As ponds and lakes become more common amenities for large estates and commercial properties, says George Forni, increasing numbers of clients are demanding water quality more akin to that of swimming pools than to natural bodies of water – and very often, he adds, they want cleanliness and clarity to be attained without any chemicals. Here, he shows how this can be accomplished, in this case in a system of large ponds on a 100-acre estate.

As ponds and lakes become more common amenities for large estates and commercial properties, says George Forni, increasing numbers of clients are demanding water quality more akin to that of swimming pools than to natural bodies of water - and very often, he adds, they want cleanliness and clarity to be attained without any chemicals.  Here, he shows how this can be accomplished, in this case in a system of large ponds on a 100-acre estate.

Our projects generally take two forms.

On the one hand, we’re called upon to “heal” ailing bodies of water that have been set up with inadequate or improperly functioning circulation and filtration systems. Although other people’s mistakes mean good business for us, I won’t say that we ever look forward to seeing potentially beautiful ponds or lakes cursed by unappealing or even unhealthy water conditions.

On the other hand, we often have the opportunity to join a project at the design phase and handle the installation as well, applying what we know about water quality from the first conceptualization of the watershape. That’s always a welcome prospect: Not only is it exciting to build things from the ground up, but it also gives us the capacity to ensure beautiful water and a satisfied client.

The project to be covered here is of the latter category: Our involvement began when we received a call from the property’s developer, an upscale builder in California’s beautiful Sonoma County. It was a unique situation in which two large ponds were to be located on a 100-acre site that was to host two grand estates.

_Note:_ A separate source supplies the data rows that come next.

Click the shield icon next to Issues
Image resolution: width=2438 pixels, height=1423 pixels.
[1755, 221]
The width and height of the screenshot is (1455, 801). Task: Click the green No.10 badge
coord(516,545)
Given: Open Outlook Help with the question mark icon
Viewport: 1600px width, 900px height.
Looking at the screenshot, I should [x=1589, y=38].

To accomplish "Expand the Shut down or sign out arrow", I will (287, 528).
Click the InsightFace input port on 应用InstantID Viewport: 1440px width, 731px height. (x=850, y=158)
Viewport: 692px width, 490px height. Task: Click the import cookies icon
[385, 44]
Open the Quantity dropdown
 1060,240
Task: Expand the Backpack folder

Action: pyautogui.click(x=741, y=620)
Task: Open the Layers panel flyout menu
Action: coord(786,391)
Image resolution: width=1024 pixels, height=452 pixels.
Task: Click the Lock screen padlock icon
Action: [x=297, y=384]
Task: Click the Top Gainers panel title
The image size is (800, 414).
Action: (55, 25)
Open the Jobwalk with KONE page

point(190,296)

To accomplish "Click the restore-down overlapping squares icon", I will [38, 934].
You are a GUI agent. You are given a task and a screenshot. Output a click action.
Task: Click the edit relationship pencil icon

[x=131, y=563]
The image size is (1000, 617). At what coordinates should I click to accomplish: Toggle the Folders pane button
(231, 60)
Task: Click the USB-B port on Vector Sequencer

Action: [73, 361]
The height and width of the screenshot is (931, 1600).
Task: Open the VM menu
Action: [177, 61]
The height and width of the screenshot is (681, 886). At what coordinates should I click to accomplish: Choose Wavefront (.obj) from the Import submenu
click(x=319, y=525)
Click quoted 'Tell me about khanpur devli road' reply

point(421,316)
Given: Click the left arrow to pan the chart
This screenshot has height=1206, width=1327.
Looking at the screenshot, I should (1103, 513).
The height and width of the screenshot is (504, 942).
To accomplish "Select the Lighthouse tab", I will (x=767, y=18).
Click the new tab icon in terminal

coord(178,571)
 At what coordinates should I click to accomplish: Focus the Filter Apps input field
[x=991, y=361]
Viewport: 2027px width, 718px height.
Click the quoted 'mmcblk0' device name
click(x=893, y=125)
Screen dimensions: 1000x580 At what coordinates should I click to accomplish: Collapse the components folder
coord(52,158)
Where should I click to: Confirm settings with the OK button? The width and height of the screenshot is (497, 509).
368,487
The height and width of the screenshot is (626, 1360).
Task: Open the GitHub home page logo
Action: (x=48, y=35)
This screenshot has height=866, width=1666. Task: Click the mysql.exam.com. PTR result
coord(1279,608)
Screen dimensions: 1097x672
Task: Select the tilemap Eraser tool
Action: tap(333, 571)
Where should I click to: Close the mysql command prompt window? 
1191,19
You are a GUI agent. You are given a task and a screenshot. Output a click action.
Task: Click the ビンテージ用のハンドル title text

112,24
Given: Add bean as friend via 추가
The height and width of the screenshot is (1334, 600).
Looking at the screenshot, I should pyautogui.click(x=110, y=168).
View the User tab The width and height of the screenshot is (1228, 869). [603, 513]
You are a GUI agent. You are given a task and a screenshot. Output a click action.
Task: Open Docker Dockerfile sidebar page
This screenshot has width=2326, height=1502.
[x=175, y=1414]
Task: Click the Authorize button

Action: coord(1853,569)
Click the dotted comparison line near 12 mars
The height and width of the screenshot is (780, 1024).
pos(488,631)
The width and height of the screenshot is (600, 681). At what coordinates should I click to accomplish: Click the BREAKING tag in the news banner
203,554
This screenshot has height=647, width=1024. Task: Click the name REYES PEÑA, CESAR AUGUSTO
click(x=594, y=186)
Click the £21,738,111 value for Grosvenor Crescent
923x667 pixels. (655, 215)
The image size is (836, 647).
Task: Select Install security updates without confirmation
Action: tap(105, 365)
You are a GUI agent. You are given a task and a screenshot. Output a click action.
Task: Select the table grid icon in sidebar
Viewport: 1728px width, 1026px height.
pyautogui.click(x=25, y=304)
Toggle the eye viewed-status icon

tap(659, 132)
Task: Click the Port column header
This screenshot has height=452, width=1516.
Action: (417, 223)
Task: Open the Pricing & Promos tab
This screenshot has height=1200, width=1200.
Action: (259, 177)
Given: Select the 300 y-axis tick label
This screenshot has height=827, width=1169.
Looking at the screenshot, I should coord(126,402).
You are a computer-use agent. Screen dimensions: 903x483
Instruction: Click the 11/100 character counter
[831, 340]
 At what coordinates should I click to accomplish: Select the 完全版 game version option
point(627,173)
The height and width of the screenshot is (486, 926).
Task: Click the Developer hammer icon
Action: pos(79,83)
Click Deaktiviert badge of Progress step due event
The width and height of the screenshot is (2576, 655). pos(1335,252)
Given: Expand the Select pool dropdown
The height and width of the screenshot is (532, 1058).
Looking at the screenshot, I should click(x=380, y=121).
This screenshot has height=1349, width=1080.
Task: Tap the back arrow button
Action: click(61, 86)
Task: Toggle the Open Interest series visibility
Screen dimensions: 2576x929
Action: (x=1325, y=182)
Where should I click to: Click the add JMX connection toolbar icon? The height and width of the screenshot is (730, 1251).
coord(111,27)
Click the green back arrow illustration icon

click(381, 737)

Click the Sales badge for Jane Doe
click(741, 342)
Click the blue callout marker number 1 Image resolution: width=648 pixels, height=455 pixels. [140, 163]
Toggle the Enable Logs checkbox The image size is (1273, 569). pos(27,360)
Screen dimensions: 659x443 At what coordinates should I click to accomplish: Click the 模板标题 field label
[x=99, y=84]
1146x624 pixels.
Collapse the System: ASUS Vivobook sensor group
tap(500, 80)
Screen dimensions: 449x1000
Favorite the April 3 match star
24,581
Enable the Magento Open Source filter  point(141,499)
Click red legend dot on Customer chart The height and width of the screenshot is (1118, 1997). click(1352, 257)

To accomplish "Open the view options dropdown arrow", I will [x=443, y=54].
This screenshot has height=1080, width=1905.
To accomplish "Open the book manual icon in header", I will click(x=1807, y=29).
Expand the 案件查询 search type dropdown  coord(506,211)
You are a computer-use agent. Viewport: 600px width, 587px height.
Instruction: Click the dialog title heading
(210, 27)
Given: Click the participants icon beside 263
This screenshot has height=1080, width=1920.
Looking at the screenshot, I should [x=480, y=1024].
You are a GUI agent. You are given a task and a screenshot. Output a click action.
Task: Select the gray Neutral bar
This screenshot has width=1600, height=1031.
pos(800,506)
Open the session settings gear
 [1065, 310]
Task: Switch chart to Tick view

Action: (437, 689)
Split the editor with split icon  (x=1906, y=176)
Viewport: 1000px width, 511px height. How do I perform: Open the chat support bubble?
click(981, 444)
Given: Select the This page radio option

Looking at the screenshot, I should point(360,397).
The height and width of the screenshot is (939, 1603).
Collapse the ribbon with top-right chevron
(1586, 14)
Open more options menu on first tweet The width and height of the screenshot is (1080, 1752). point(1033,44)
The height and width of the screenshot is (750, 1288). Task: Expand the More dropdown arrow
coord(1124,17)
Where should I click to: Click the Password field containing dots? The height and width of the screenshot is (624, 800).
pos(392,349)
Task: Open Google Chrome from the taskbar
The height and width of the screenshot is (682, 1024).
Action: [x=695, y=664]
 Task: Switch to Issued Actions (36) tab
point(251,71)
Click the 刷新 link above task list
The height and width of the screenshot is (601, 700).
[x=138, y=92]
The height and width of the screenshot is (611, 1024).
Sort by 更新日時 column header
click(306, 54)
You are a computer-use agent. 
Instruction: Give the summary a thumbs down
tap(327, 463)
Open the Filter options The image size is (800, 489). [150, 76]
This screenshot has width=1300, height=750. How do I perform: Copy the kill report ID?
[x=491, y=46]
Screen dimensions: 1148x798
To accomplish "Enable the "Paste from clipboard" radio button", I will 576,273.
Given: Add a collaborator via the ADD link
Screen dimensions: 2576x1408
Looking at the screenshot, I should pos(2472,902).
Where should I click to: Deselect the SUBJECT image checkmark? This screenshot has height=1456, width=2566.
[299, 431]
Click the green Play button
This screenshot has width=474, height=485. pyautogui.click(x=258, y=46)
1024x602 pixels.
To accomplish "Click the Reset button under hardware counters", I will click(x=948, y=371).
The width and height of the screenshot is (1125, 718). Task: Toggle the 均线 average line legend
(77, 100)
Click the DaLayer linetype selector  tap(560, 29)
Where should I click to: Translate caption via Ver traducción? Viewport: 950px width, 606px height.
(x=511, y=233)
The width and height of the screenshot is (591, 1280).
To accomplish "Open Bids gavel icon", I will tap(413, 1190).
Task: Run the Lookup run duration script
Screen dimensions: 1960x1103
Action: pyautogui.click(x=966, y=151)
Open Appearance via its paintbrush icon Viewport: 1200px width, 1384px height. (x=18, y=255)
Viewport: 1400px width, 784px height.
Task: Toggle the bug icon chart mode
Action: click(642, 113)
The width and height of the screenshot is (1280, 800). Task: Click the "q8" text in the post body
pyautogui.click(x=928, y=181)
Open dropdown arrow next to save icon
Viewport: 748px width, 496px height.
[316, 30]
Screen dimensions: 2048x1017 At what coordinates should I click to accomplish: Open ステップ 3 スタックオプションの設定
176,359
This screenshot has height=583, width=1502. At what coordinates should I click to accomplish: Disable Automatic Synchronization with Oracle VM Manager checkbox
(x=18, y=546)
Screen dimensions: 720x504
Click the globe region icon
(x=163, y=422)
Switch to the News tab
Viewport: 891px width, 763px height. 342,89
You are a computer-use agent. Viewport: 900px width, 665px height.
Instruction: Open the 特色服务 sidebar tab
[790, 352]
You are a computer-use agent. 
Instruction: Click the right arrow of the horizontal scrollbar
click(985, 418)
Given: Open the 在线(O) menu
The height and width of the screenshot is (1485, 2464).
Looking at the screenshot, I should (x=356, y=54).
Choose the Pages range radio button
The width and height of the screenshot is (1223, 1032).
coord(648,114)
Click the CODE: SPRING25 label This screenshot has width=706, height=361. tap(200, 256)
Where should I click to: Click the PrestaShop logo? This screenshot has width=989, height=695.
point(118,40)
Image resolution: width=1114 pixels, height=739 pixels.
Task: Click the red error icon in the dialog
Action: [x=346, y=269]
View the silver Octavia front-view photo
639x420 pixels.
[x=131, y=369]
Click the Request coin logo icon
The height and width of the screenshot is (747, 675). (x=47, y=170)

The main requirement: The developer wanted the ponds to have extremely high water quality without the use of any chemicals.


From the start, we at Aquatic Environments (Alamo, Calif.) worked hand in glove with a terrific landscape architect, Peter Wurtz of Landesign Group (Sebastopol, Calif.) He’d shown the owners photographs of beautiful ponds he’d seen in Arizona, a process that had given them a good idea of what they wanted.

We put our reputation on the line, declaring that we could deliver systems that would meet (or exceed) both the water-quality and aesthetic goals defined for the project and went to work. The basic idea was that the two ponds were to operate separately but would appear as though they were part of a single system lain between the two homes on the property.

As you enter the property, you’re treated to a view of the ponds through the oak trees. In all, the water covers a surface area of an acre and a quarter between two estate homes. (All photos by Michael Weiser, Michael Weiser Photography, San Jose, Calif.)

The site featured rolling hills, stands of live oak and a landscape strewn with boulders and beautifully weathered fieldstone. We knew immediately that the rock material would simplify the process of blending the ponds into their natural surroundings; we also knew that we wouldn’t need to go far to get all the stone we needed.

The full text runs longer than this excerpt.